The state of affairs at the two hospitals offers a preview of how other regions may fare if their case numbers reach similar levels to those of Putnam County.
Northwest Ohio hospitals have postponed elective surgeries.
Officials are considering “alternative” models of care for treating more patients at once with less staff, which involves doctors sending patients home more quickly to free up bed space.
“One of the things we’re looking at is that we make sure we get people home as quick as we can,” said, Dr. William Kose, Blanchard Valley’s special projects vice president. “If they're stable, if they don't have to stay another day or two, that will free up a bed.”
Kose said hospital staff are “fatigued” from long shifts.
“Individuals that aren't sick have to pick up either extra shifts or overtime, leading to a fatigue factor. It's kind of a vicious cycle,” he said.
Hospital visitation has been restricted.
Health care workers themselves are becoming infected or exposed, reducing staffing levels.At Mercy Health St. Rita's Medical Center, “unprecedented volumes” of COVID-19 patients in need of care are being admitted, said Dr. Matthew Owens, chief clinical officer.
“We have been in the midst of quite a large surge, which has impacted our daily business and our daily provision of health care,” he said.
Health care workers at the hospital are “redeploying” in alternate rolls to meet the staffing challenges.
“Our ability to continue to exponentially grow these numbers is becoming extremely limited,” Owens said.
Blanchard Valley is considering different models for caring for more patients with fewer people, Kose said.
“We're having to consider alternative nursing models and alternative health care team models where we're having these teams take care of a larger and larger number of patients,” he said.Those models include taking advantage of beds in surgery and recovery rooms, adding non-traditional beds.
The hospital is looking at different avenues to add space at different sites if further bed space becomes needed.
But the biggest concern is workforce, not bed space.
The availability of traveling nurses is extremely limited as the country is setting records for hospitalizations, making it harder to bring in relief for overworked hospital staff.
Owens said St. Rita’s would in normal times be able to source health care workers through Mercy Health.
“Our ability to source staffing resources from our partnered hospitals has been extremely difficult,” he said.
Officials are particularly concerned about rural areas, which may have fewer resources and health facilities, and have shown to be ripe environments for the transmission of COVID-19 in Ohio in recent weeks.

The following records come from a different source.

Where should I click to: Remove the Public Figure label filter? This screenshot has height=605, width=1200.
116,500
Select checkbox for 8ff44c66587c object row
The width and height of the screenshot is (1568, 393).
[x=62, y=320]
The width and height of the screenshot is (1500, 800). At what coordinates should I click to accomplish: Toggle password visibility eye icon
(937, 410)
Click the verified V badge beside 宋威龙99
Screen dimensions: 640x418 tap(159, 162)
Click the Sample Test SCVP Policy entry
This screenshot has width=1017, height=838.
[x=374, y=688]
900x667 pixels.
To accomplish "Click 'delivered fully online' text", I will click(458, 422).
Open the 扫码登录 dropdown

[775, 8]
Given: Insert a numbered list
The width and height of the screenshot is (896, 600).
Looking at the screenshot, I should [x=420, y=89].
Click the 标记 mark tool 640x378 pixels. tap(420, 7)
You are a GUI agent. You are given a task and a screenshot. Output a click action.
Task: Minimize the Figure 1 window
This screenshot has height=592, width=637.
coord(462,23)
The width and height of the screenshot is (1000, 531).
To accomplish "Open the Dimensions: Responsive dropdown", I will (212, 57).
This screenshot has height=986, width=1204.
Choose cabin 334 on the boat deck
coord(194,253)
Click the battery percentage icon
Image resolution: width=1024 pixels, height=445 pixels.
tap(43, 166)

Dean Meyer, mayor of Ottawa in Putnam, said residents should put politics aside and get to better mask compliance in order to curtail the rampant spread of the virus in the county. Meyer, who represents a conservative town in a county that supported President Donald Trump by among the highest margins in the state, said he is calling for more responsible behavior and better compliance with health guidance.
Explaining the high rates of spread in Putnam, Kose said rural residents felt like the virus was distant them after urban areas were affected the hardest in the first months of the pandemic.
“In Northwest Ohio, we didn't feel like we were going to get this. Putnam is not urban, it’s not the big city where there's a lot of people around.”
Owens said Putnam County is made up of small, connected communities, where the virus can seep in and spread at gatherings.
“If you were able to spend time in these communities, you would realize how supportive they are of each other, how close knit they are. And therefore they are at increased risk because of that sense of community,” Owens said.